Did you know that Neanderthals, who lived in Europe 400,000 years ago, are still alive among us? The genetic code of modern humans carries an important legacy from Neanderthals.
It all started with the mummies. In 1981, Svante Pääbo, this week’s Nobel Prize laureate for medicine, was a young doctoral student in virology. But in addition to the official work, there was a parallel project: the extraction and decoding of the genetic material of Egyptian mummies.
Didn’t mummy DNA research succeed? Babu’s work has been published in secret in one of the world’s most important scientific journals.
But the results had problems. It was later discovered that the samples contained not only DNA from mummies. Subsequently, Pääbo mastered the methods of purifying ancient DNA and radicalizing it: instead of studying mummies that lived about three thousand years ago, he turned to a very distant past: 400 thousand years ago. Neanderthal time!
Once again, Dr. Babu’s task was difficult. First, because it is very difficult to extract pure DNA from Neanderthal fossils. It is also full of profanity. The technologies were all new.

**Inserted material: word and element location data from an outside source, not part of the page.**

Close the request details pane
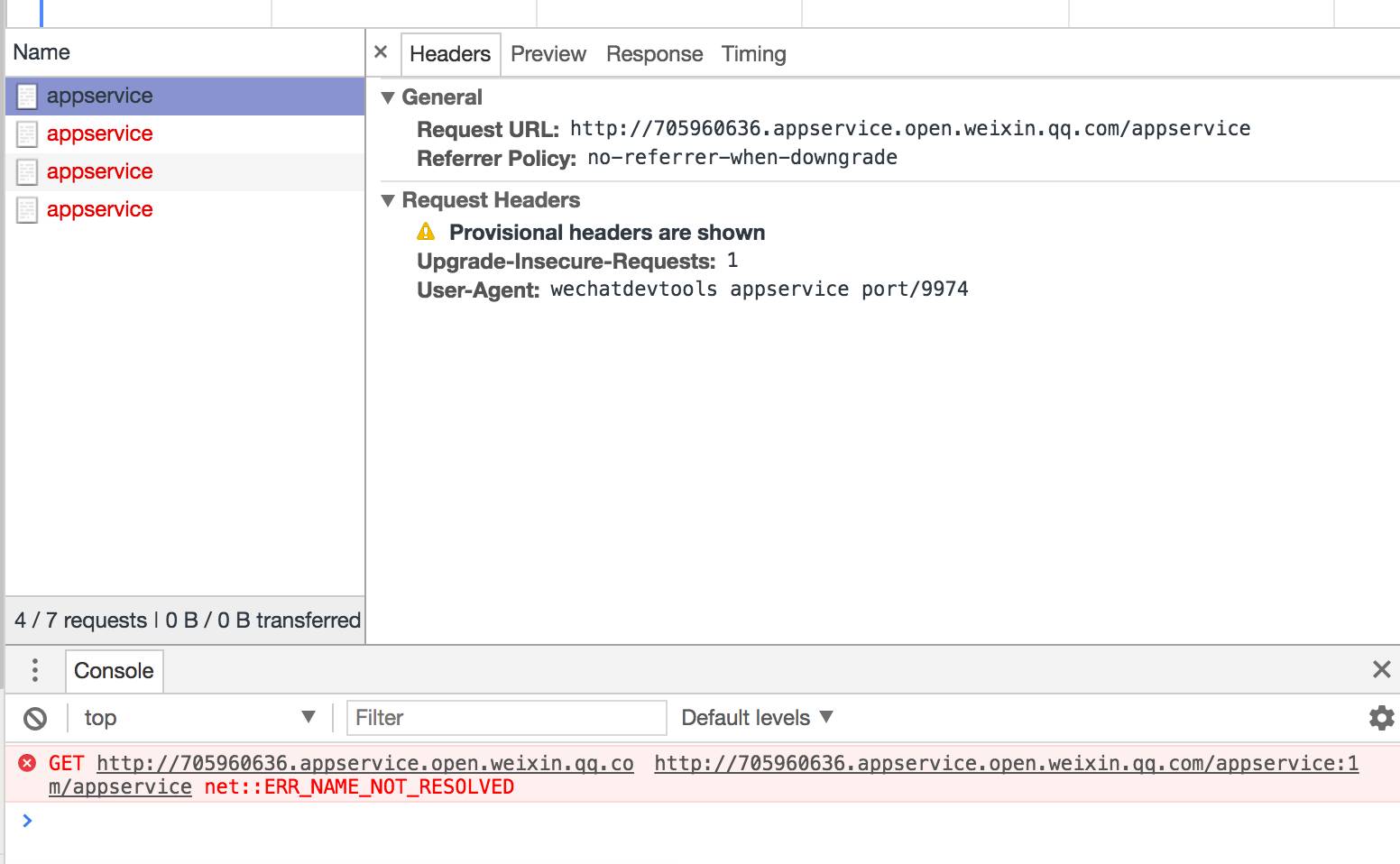pyautogui.click(x=381, y=52)
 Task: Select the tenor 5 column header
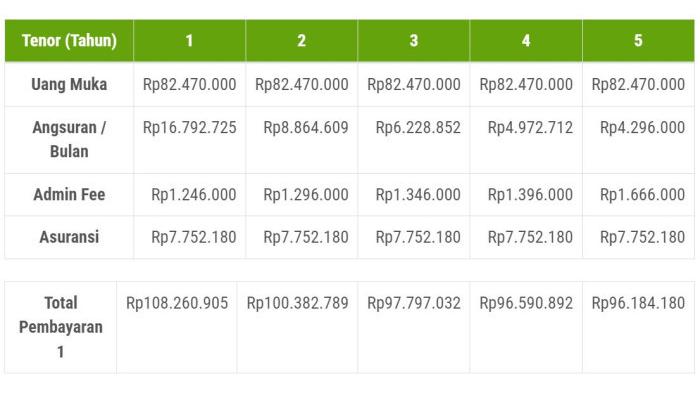pos(638,41)
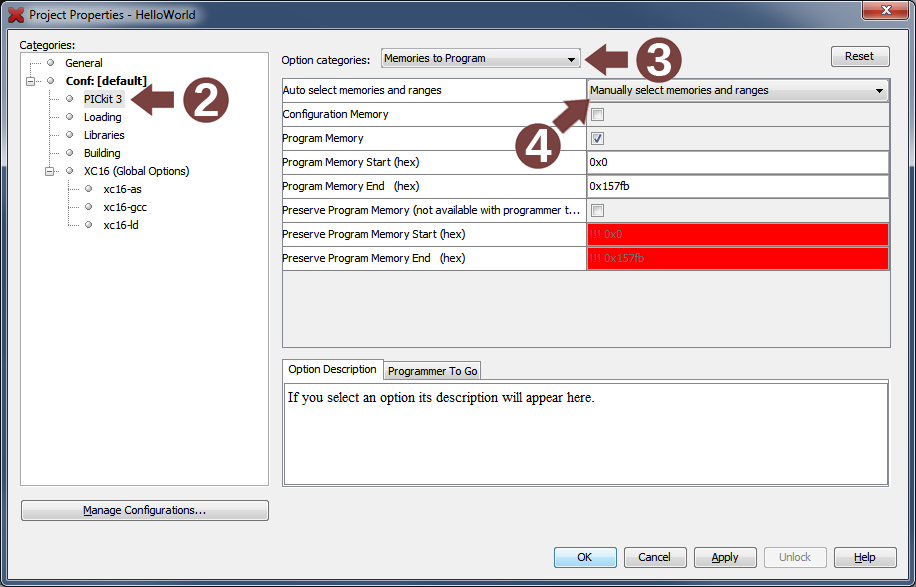Enable the Configuration Memory checkbox
The height and width of the screenshot is (587, 916).
pos(598,115)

The comparison Professor Babu always does is this: Reconstructing Neanderthal DNA is like putting an entire book in a shredder, mixing everything, pouring a lot of dirt on the little bits, then taking everything mixed up, then cleaning it up and trying it on. To rebuild the book. It’s not easy.
In 2010, the results were published. And this time everything was fine.
Thus, after such careful, patient and innovative work, the team of Professor Svante Papu has been able to unravel the DNA of a Neanderthal.
The researchers then compared this DNA with our own, the DNA of wise man. Then came the great discovery: over thousands of years, part of the DNA of Neanderthals passed into the DNA of Homo sapiens. We have 1% to 4% of Neanderthal DNA in our genetic code.
See all the details in the video report above.